Jean Claude Murengezi was born and raised nearby. He worked as a primary school teacher for many years before being appointed a director, and was the director at two other schools before being offered his current job in 2009. Jean Claude is married and has four children: Giselle, Celine, Delphin and Irene. Giselle and Celine both attend the school.

The School at a Glance
There are 723 pupils at this school, but that number is growing as more of the people who fled the 2008-09 fighting return. 55% of the pupils are boys and 45% are girls. 68% of the children have a ranger as a parent.

School Day: 07.00 – 12.00.

Age Range: 6 – 12.

Curriculum: The National Curriculum of Mathematics, French, History, Geography, Science, Art and Music.

Sport: They have a football pitch: it slopes a bit and has some fairly lethal looking holes in it, but none of that stops the children playing on it whenever they can.

Fees: $2.5 dollars per month per child for the teachers’ salaries and $1 per term for materials.
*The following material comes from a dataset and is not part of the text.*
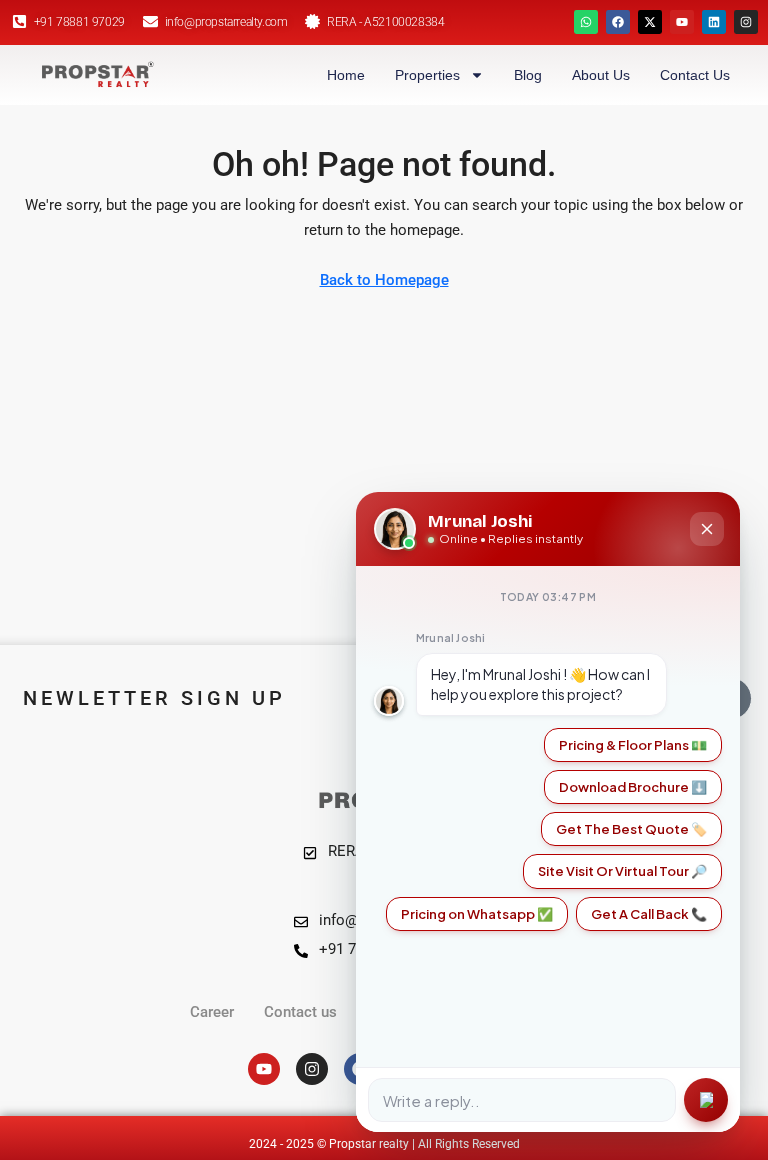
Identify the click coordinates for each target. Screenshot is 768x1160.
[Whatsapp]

Teachers’ Pay: $25-30 per month.


In March 2009 the Provincial Environment Minister opened this school by cutting a tape spanning an open classroom door. During the opening ceremony Mwami Ndeze, leader of many hundreds of local communities, spoke publicly of the link between the wildlife of Virunga and the new school. Without the gorilla, elephant and buffalo of Virunga, he explained, the new building might well never have been built. After that speech the children sang the national anthem as the rangers saluted. And, in a symbolic act to close the ceremony, around 1,200 poachers’ snares that had been retrieved from the forest were burned. Since that day this school has gone from strength to strength but, like all the other schools, it will need a tremendous amount of support if it is to flourish in the future.